The Vulnerable App (details redacted)⌗
While browsing, I came across a JavaScript file on a site hosted on railway.com popular PaaS. The file contained this (lightly paraphrased) code:
// Form Submission Handling
const smtp_api = "https://<redacted-domain>/send-email";
const phoneNumberPattern = /^(\\+\\d{1,2}\\s?)?(\\(?\\d{3}\\)?[\\s.-]?)?\\d{3}[\\s.-]?\\d{4}$/;
function validateForm(name, email, number) {
if (!name || !email || !number) {
alert("Please fill in all required fields.");
return false;
}
return true;
}
async function submitForm(name, email, number, countryCode = '') {
const data = {
name,
email,
number,
country_code: countryCode,
company_email: "<redacted@redacted>",
project_name: "<redacted>"
};
try {
const res = await fetch(smtp_api, {
method: 'POST',
headers: { 'Content-Type': 'application/json' },
body: JSON.stringify(data)
});
if (res.ok) {
const responseData = await res.json();
alert("Successfully submitted. We'll call you.");
return true;
} else {
alert("Something went wrong");
}
} catch (error) {
alert("Something went wrong, please try again");
}
return false;
}
If you have even a basic sense of security, the problem jumps out: The entire email API endpoint and parameters are exposed in client side code. That means anyone can send arbitrary requests to the backend without using the website at all.

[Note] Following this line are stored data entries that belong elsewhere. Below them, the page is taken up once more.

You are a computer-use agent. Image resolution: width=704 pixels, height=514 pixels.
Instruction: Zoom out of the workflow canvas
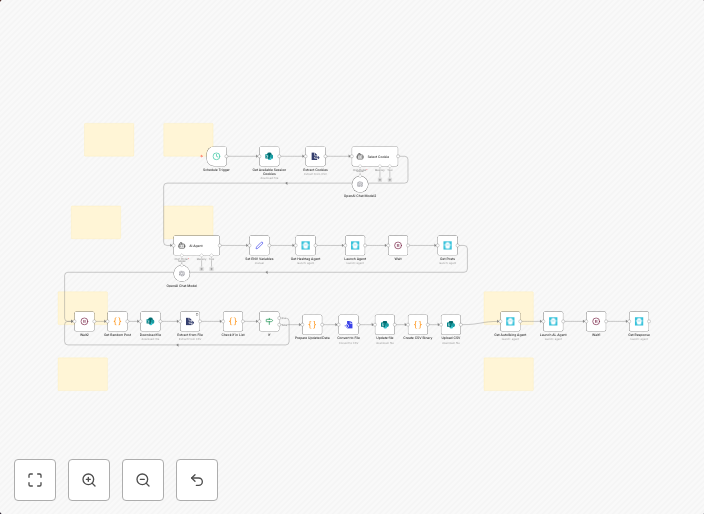coord(143,480)
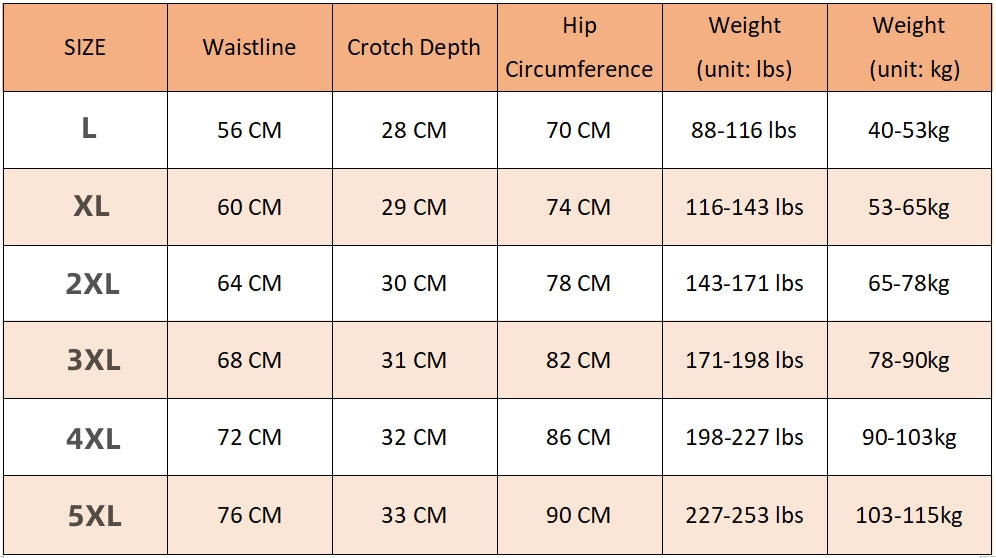Click the Crotch Depth header cell
Viewport: 996px width, 558px height.
(x=414, y=48)
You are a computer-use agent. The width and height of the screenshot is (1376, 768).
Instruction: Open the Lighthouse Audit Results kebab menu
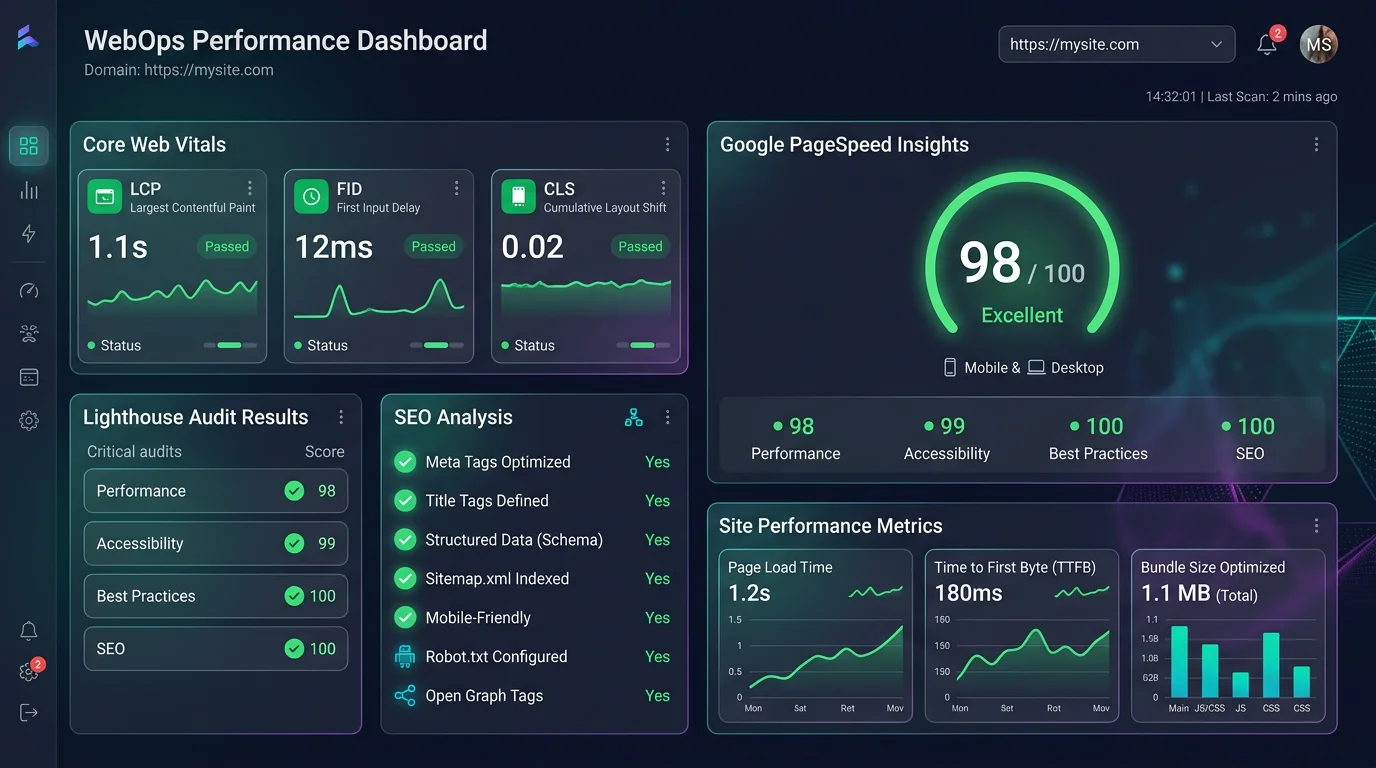[341, 417]
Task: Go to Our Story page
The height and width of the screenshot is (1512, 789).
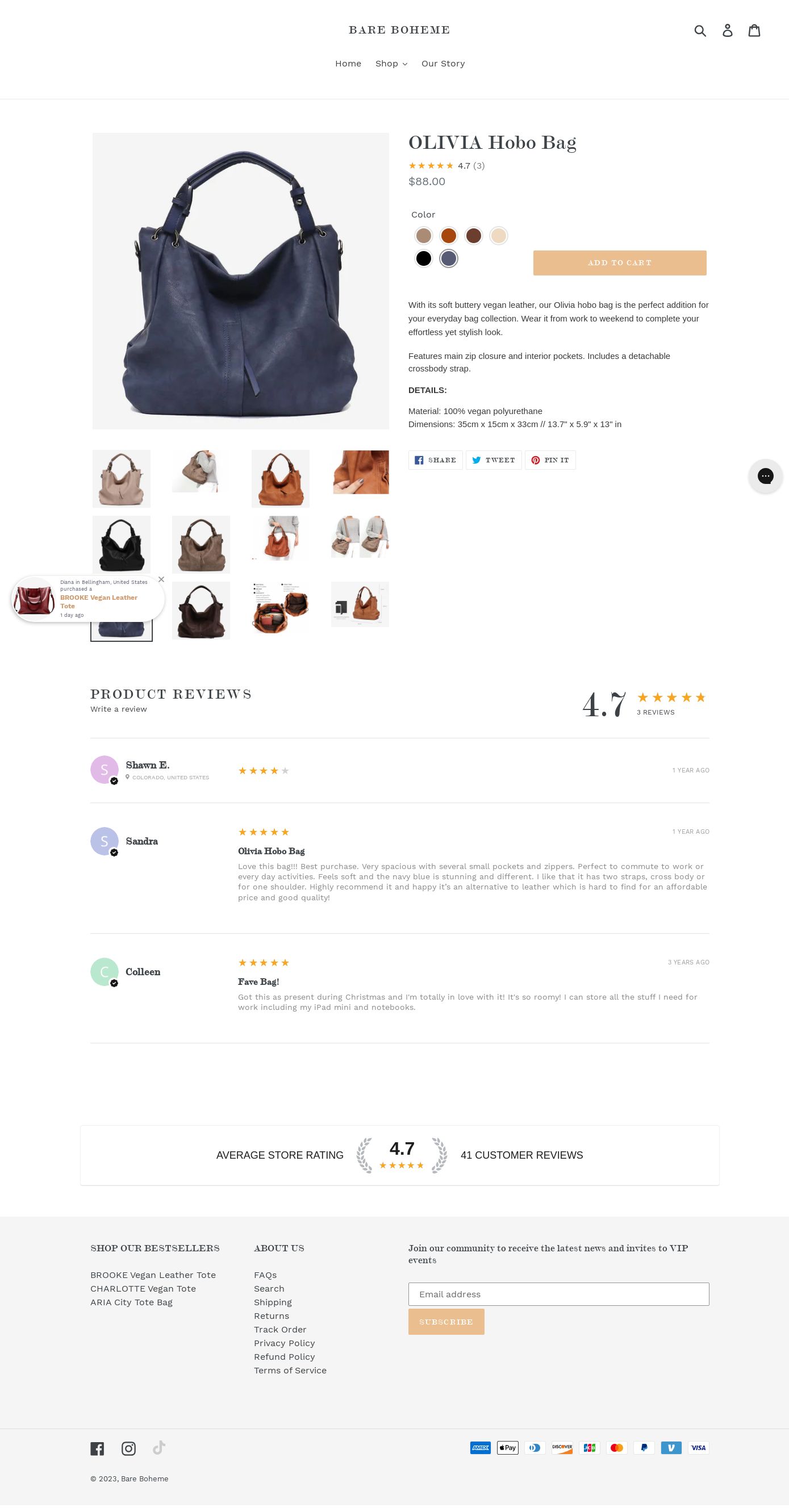Action: [443, 64]
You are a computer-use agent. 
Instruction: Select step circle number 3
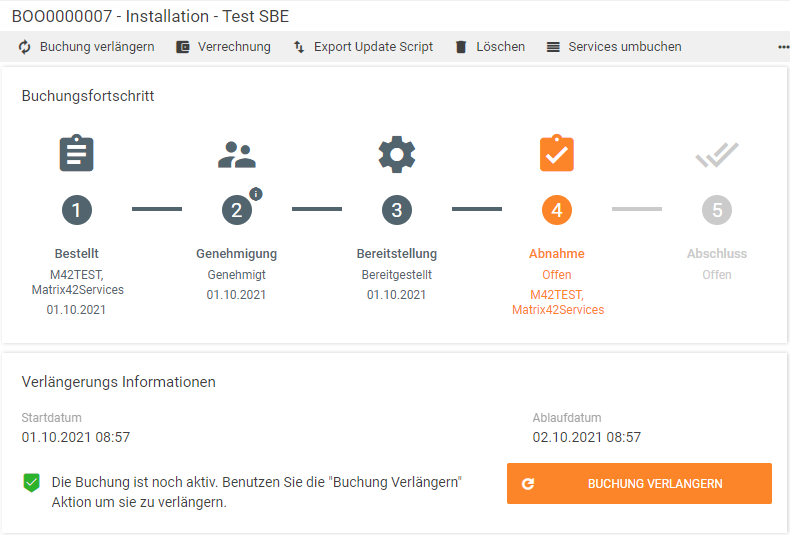397,210
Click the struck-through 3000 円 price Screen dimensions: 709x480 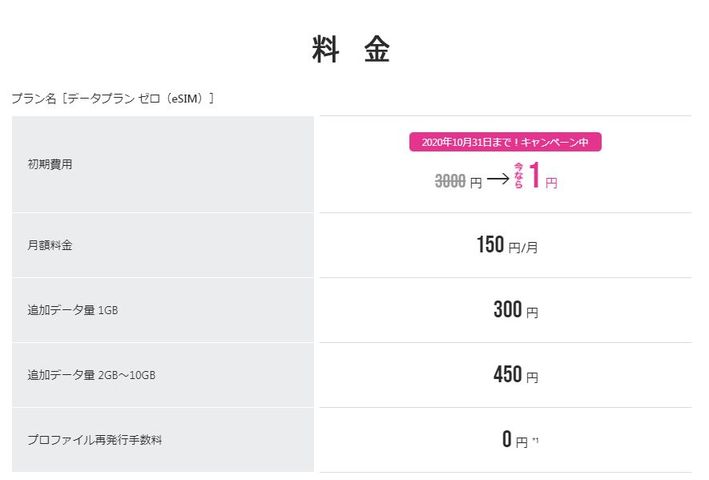[x=458, y=181]
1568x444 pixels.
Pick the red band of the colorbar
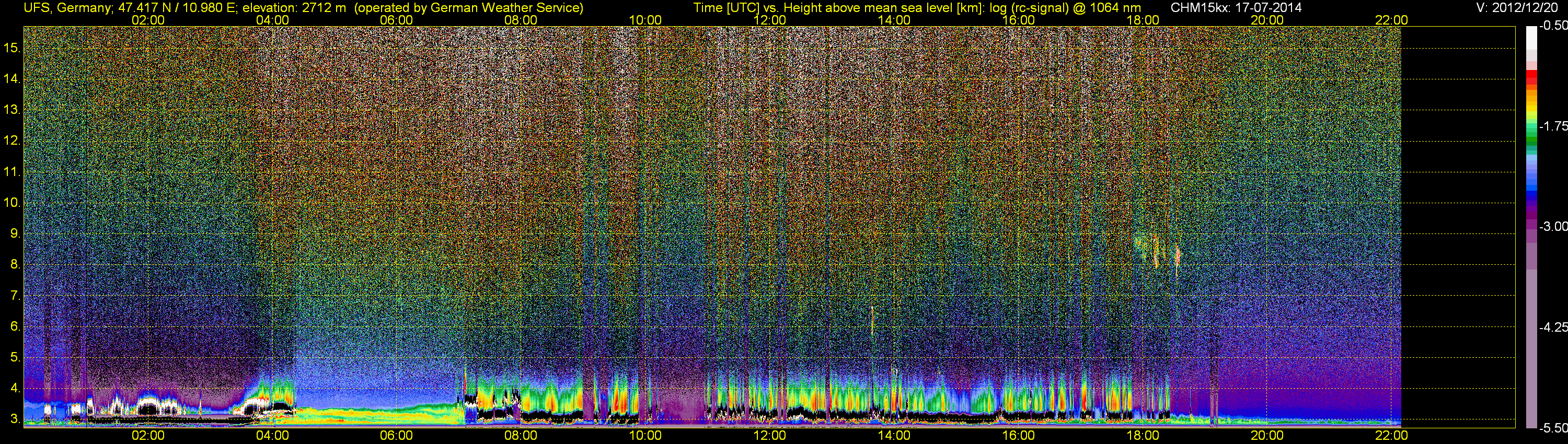point(1531,78)
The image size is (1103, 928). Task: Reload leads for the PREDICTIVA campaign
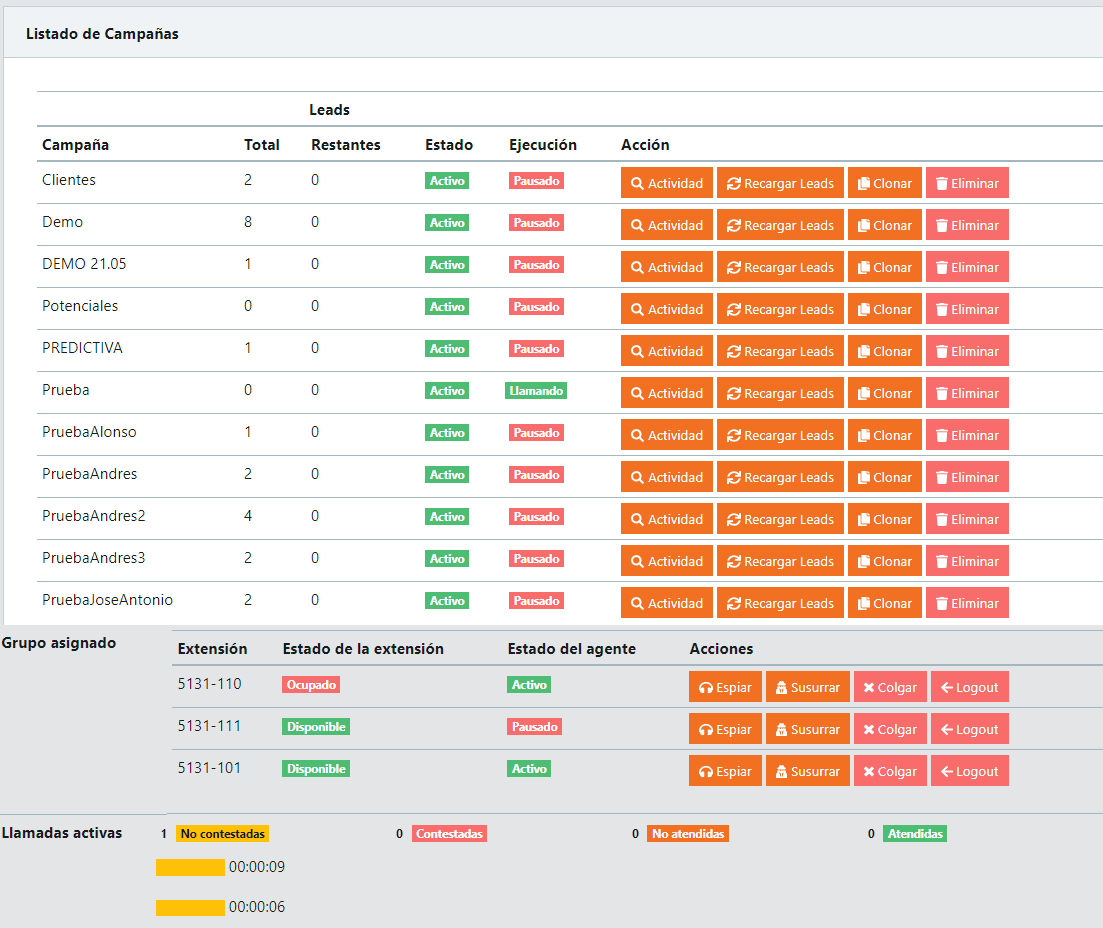[x=780, y=351]
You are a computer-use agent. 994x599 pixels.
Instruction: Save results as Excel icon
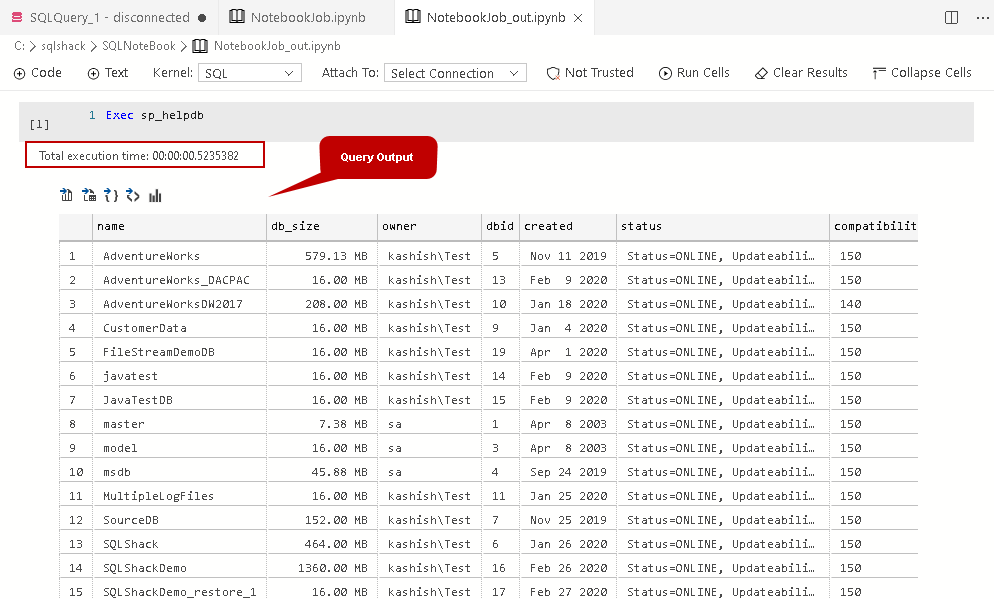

Proof of Concept (redacted)⌗
This trivial PoC demonstrates why exposing a mail-sending API client-side is risky:
curl -X POST "https://redacted.example/send-email" \
-H "Content-Type: application/json" \
-d '{
"name": "Test User",
"email": "[email protected]",
"number": "1234567890",
"country_code": "+91",
"company_email": "[email protected]",
"project_name": "Redacted Project"
}'
Note: All identifiers and endpoints are redacted. The goal is to highlight the pattern, not to point at a live system.
Reporting the Bug I reported it to the hosting provider; since the vulnerable app was third-party code hosted on their platform, it was understandably out of scope.
The real risk here isn’t theoretical:
Attackers could spam arbitrary email addresses.
They could target the app’s customers with convincing messages.
They could target the organization itself by spoofing trusted senders. The Bigger Point
The takeaway isn’t about bug bounties, it is baout knowing that LLM generated code is not security aware. LLMs do NOT understand business risk and If you ship AI written examples as it is you may be exposing real attack surface.
LLMs are helpful assistants but they are NOT really understand the need. Keep humans in the loop for threat modeling, abuse cases thinking and defense design. Else you might end up shipping an app that can be abused with a single curl command.